A Justiça Global, organização não-governamental de direitos humanos, expressa sua mais veemente condenação aos atos de violência que tiveram lugar no estado de São Paulo nos últimos dias, e também à resposta das autoridades estaduais a esses atos.

Entendemos e nos solidarizamos com a dor dos familiares dos agentes públicos e de todas as vítimas dos ataques do PCC e com a fragilidade experimentada por cidadãos que se viram expostos a  ônibus em chamas, explosões, ameaças, falhas em serviços públicos e a exploração sensacionalista  de alguns órgãos de imprensa.

No entanto, diante de muitas reações despropositadas, precipitadas e irresponsáveis, por parte de autoridades públicas, órgãos de imprensa e “especialistas em segurança pública” que apontam para políticas ainda mais repressivas e violentas, entendemos necessário um posicionamento público que redirecione o debate para soluções de longo prazo, dentro da lei, e que tenham como norte o respeito aos direitos humanos.

Os ataques ocorridos em São Paulo representam uma confluência entre a incompetência das autoridades do estado, do poder judiciário e da própria polícia, conjugada com a ação de um grupo criminoso organizado, que há muitos anos vem se articulando e se fortalecendo dentro e fora dos presídios.

Apesar da tentativa de autoridades de São Paulo em desviar o cerne da questão, atribuindo as causas desses ataques à fragilidade da legislação penal ou a boatos e até a Internet pelo medo generalizado, o que não se pode compreender ou aceitar é o fato de o governo deste Estado saber do plano para tais ataques com 20 dias de antecedência e, mesmo assim, não avisarem a polícia, não tomarem medidas de precaução ou prevenção para os ataques. Por quê? Se sabiam das ameaças de ataques vindouros contra a polícia e de rebeliões em série, por que o estado de São Paulo não tomou providências?

As autoridades de São Paulo foram incompetentes, ineficientes e, pior, negligentes. Para além da violência inaceitável do PCC, a omissão resultou em mais de cem mortes. E como resposta para a opinião pública, a polícia mais uma vez abre mão da investigação dos ataques criminosos e parte para a matança, com um forte componente de vingança pelas mortes de seus colegas.

A resposta que todos vimos, e testemunhamos, foi tardia (mesmo a transferência estabanada de membros do PCC na quinta-feira), desorganizada e retórica. No auge da crise, no domingo 14/05, para espanto de qualquer pessoa lúcida, o governador Cláudio Lembo chegou a declarar: “a situação está totalmente sob controle”.

◇ ◇ ◇ ◇ ◇ ◇ ◇

| Tarefas escritas |
(1) Segundo o texto, com quantos dias de antecedência o governo de São Paulo sabia do plano para os ataques?
(2) Por favor, devolva do texto o trecho que começa com "Os ataques ocorridos" e segue até "fora dos presídios.".

| Dados |

◇ ◇ ◇ ◇ ◇ ◇ ◇

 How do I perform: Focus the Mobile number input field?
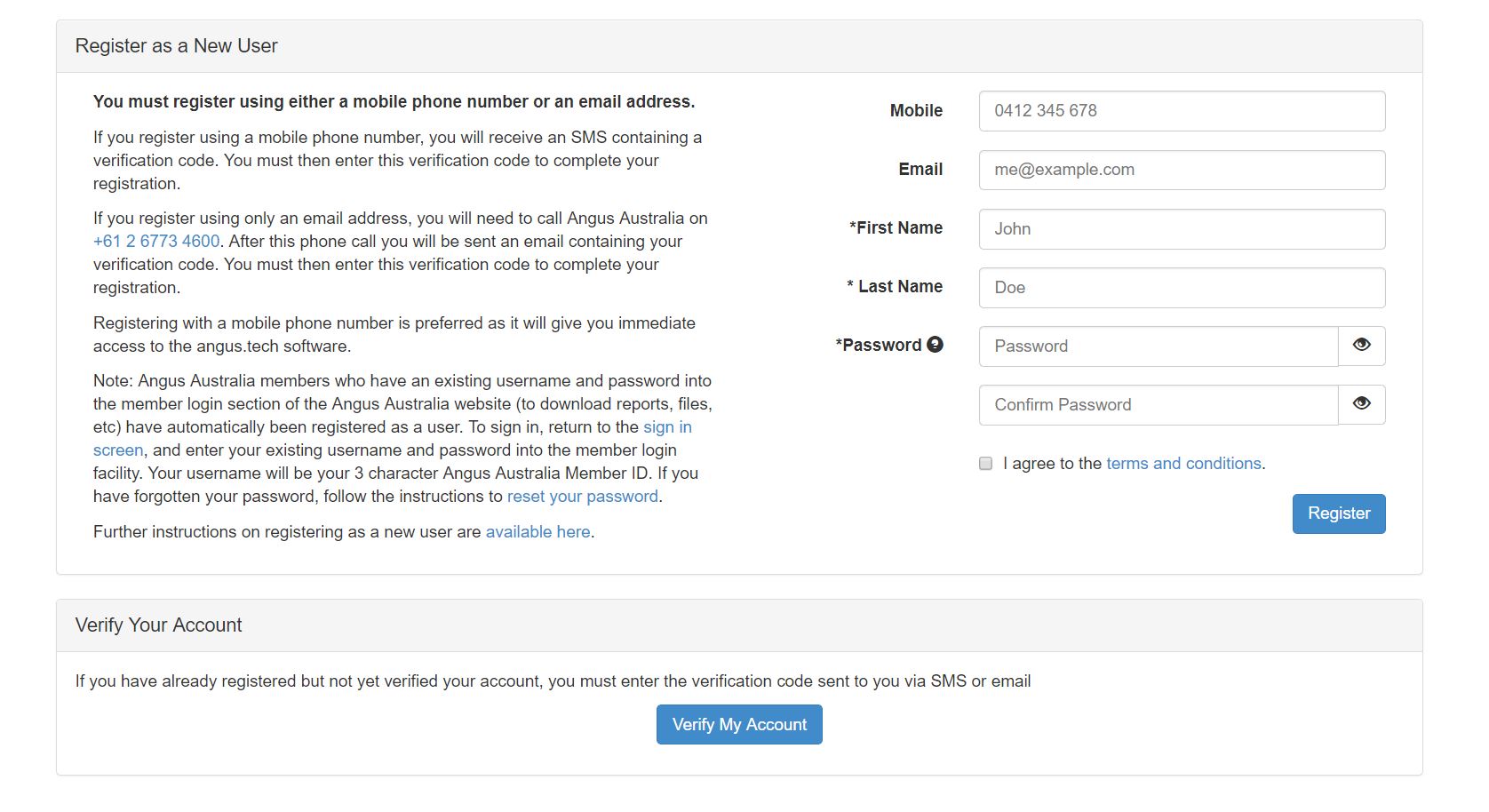coord(1181,111)
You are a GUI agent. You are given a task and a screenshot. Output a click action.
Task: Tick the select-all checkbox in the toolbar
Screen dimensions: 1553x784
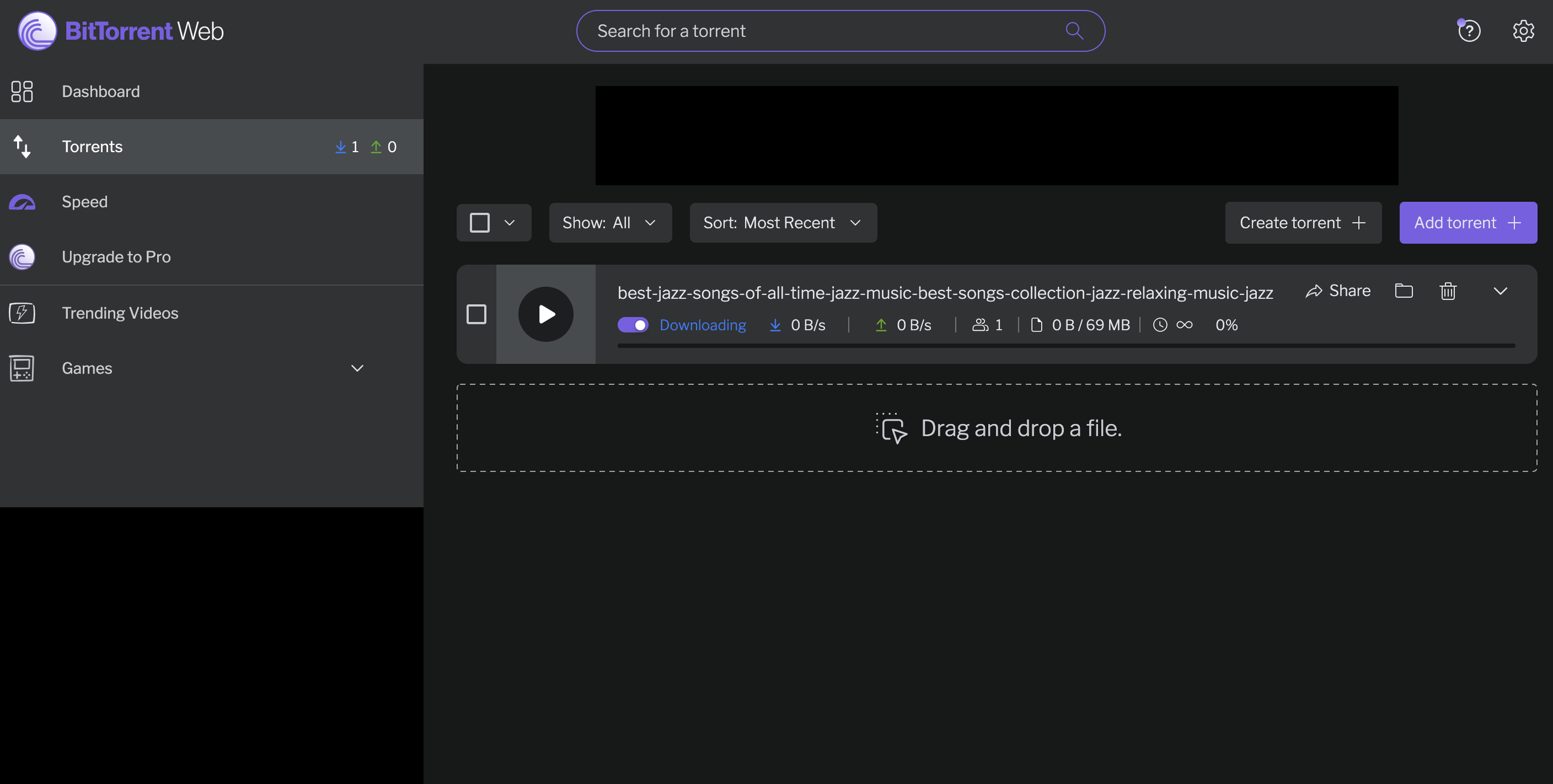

◇ ◇ ◇ ◇ ◇ ◇ ◇

| Respostas escritas |
(1) Com 20 dias de antecedência.

(2)
Os ataques ocorridos em São Paulo representam uma confluência entre a incompetência das autoridades do estado, do poder judiciário e da própria polícia, conjugada com a ação de um grupo criminoso organizado, que há muitos anos vem se articulando e se fortalecendo dentro e fora dos presídios.